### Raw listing

▼

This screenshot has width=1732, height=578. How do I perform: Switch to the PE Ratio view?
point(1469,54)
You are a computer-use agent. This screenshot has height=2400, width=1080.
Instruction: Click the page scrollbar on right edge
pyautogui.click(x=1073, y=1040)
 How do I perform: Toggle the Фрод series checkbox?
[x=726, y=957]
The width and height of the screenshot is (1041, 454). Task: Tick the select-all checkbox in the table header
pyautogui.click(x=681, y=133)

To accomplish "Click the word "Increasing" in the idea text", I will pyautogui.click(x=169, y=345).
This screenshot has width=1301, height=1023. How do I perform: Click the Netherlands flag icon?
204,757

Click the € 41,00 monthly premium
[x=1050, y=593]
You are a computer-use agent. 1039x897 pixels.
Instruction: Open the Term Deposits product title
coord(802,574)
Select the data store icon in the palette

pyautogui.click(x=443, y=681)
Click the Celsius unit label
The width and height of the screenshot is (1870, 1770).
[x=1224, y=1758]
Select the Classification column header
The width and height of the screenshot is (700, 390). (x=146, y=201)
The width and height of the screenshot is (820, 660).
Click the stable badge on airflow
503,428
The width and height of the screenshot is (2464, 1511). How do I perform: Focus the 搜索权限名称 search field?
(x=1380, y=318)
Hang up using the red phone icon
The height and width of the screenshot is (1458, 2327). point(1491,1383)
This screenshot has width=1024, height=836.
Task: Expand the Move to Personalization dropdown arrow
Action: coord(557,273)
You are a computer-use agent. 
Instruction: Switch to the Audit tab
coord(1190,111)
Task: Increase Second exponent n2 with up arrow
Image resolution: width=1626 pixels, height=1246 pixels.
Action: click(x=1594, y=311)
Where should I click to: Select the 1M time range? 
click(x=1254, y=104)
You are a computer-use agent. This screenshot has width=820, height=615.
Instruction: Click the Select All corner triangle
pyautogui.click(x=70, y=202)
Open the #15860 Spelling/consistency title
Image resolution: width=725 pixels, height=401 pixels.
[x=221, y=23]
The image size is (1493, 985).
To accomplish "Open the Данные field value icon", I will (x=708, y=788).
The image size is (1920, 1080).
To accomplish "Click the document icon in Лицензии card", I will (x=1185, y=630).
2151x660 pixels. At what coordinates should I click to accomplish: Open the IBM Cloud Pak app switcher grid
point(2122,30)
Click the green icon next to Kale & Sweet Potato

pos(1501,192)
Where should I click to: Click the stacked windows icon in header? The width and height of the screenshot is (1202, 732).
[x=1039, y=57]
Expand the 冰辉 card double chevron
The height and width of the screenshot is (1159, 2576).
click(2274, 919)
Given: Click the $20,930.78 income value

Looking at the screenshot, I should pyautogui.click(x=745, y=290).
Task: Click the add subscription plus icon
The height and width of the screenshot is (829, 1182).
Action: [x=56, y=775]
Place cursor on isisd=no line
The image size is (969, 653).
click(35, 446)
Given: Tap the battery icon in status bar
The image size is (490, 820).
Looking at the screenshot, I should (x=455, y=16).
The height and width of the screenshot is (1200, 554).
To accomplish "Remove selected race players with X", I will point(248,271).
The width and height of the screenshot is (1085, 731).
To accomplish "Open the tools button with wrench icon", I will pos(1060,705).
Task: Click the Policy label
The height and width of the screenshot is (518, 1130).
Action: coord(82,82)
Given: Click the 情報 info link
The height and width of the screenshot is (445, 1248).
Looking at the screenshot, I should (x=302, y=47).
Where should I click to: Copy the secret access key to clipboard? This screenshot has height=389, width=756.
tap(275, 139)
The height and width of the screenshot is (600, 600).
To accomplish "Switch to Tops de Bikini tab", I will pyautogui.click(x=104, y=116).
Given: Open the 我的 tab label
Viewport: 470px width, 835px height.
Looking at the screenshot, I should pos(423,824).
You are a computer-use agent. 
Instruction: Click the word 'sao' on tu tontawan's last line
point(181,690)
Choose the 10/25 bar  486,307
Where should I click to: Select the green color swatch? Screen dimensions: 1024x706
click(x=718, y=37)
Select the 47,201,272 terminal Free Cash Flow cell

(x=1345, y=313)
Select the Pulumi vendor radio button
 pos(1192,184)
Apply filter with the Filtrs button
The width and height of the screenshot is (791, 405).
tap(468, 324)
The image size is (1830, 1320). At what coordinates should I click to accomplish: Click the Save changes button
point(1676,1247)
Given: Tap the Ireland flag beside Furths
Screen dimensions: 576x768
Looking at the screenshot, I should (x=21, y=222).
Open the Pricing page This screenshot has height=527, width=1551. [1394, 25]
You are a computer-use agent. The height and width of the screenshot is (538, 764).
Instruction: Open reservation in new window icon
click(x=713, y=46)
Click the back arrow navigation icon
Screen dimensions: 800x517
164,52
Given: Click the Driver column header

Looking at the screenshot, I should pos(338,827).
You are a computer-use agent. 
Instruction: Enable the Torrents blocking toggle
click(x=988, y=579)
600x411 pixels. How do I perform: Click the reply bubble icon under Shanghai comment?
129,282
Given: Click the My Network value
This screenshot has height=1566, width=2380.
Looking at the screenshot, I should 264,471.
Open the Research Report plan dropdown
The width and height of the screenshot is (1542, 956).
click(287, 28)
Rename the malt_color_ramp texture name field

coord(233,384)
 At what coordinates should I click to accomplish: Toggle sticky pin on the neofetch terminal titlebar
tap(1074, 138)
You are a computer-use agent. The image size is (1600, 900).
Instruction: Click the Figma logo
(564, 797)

▲

### What you need to do
Write out the listing from its first line through the line containing "will pyautogui.click(x=169, y=345).", swapping "checkbox" for "check box" everywhere in that stretch and leaving everything else untouched.

### Expected answer
This screenshot has width=1732, height=578. How do I perform: Switch to the PE Ratio view?
point(1469,54)
You are a computer-use agent. This screenshot has height=2400, width=1080.
Instruction: Click the page scrollbar on right edge
pyautogui.click(x=1073, y=1040)
 How do I perform: Toggle the Фрод series check box?
[x=726, y=957]
The width and height of the screenshot is (1041, 454). Task: Tick the select-all check box in the table header
pyautogui.click(x=681, y=133)

To accomplish "Click the word "Increasing" in the idea text", I will pyautogui.click(x=169, y=345).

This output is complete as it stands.